Most countries in the world care about their international image. But how do Russia and China think in this respect? 

Russia is looking for more international recognition

There is no easy answer to the question above. However, my feeling is that at least Russia currently is looking for better international participation and recognition. For this reason, the SCO conference – more exactly the conference of the Shanghai Cooperation Organization, a quite unknown regional Eurasian political, economic and security organization – in Samarkand/Uzbekistan this week served as an excellent occasion for Russia to meet a number of other countries,. Russia got the opportunity to show up internationally at a major meeting together with seven other Asian SCO-member countries (China, India, Tajikistan, Kazakhstan, Kyrgyzstan, Pakistan, and Uzbekistan and ten Observer States and Dialogue Partners).

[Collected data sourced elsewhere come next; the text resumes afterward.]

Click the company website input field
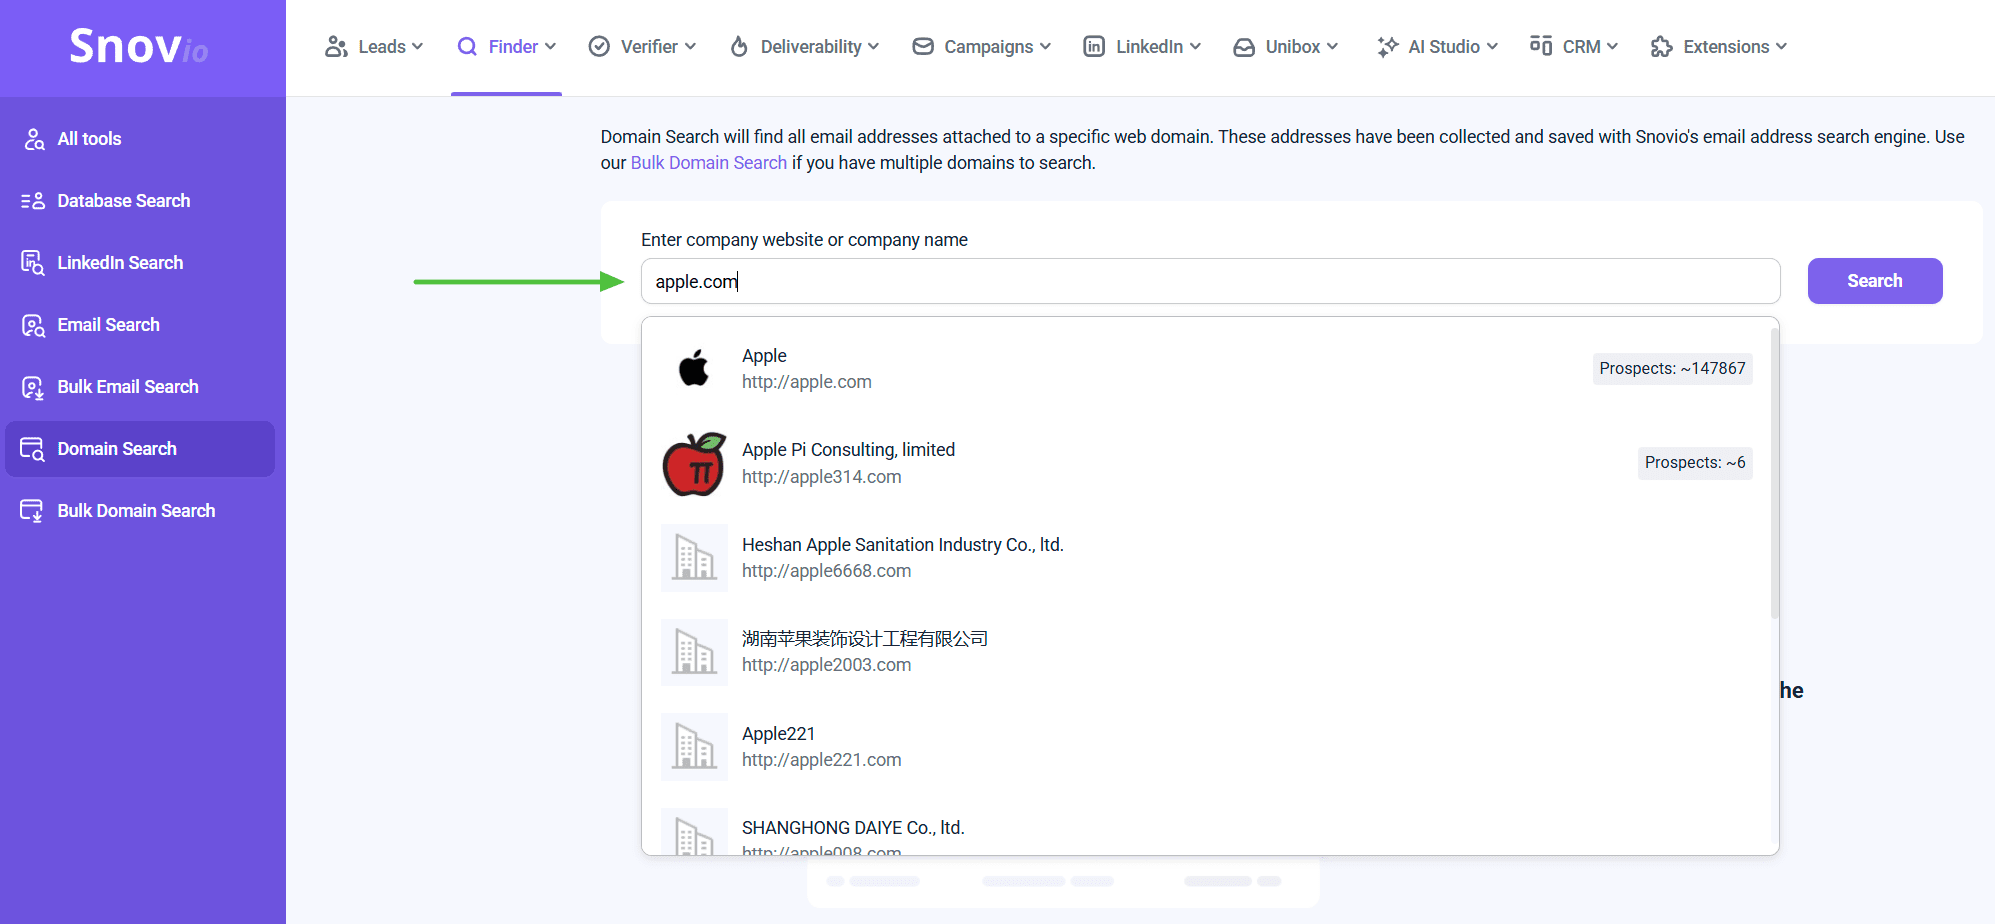This screenshot has width=1995, height=924. click(1210, 281)

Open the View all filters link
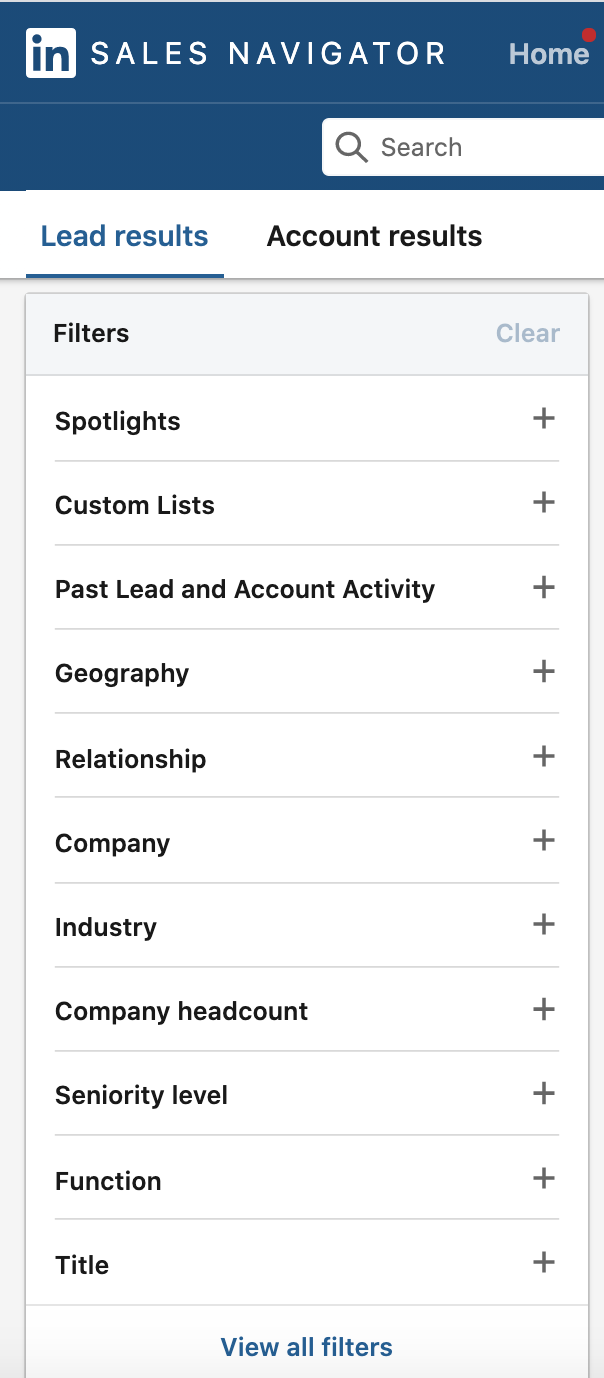(306, 1347)

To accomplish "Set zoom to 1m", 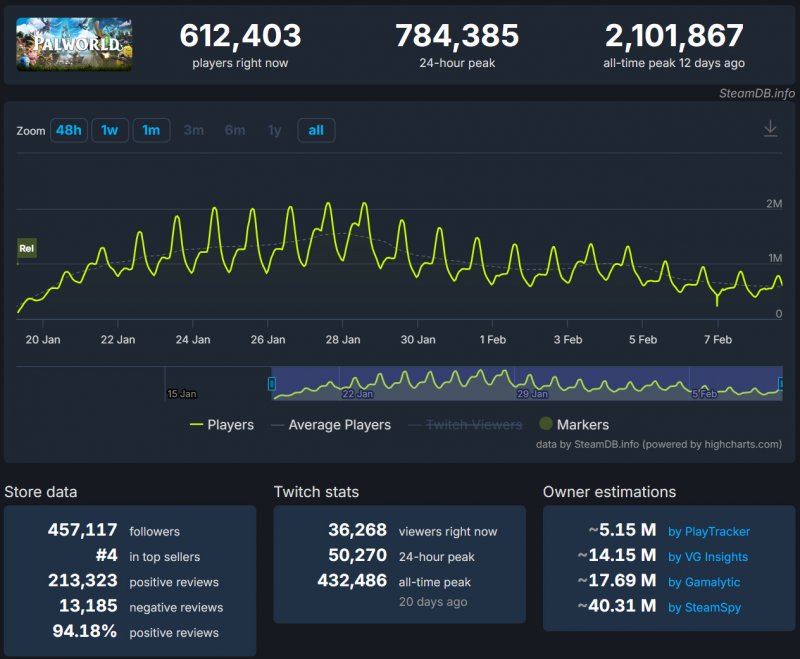I will [151, 130].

The most important event during the SCO conference was without doubt the summit with Russia and China – i.e. the meeting of President Putin and President Xi Jinping. Certain experts even think that the enlarging cooperation between Russia and China – or in reality rather vice versa – in the longer run may lead to a visible empowerment of a changing political world order and, consequently, declining global influence of the U.S. and the EU. This is exactly what China and Russia finally want to achieve – with China as the stronger partner.

Altogether, we should not neglect that Russia may find ways that will lead to less international isolation both in the short and in the medium run. Russia certainly wants to get there, in my view particularly for economic and national development reasons.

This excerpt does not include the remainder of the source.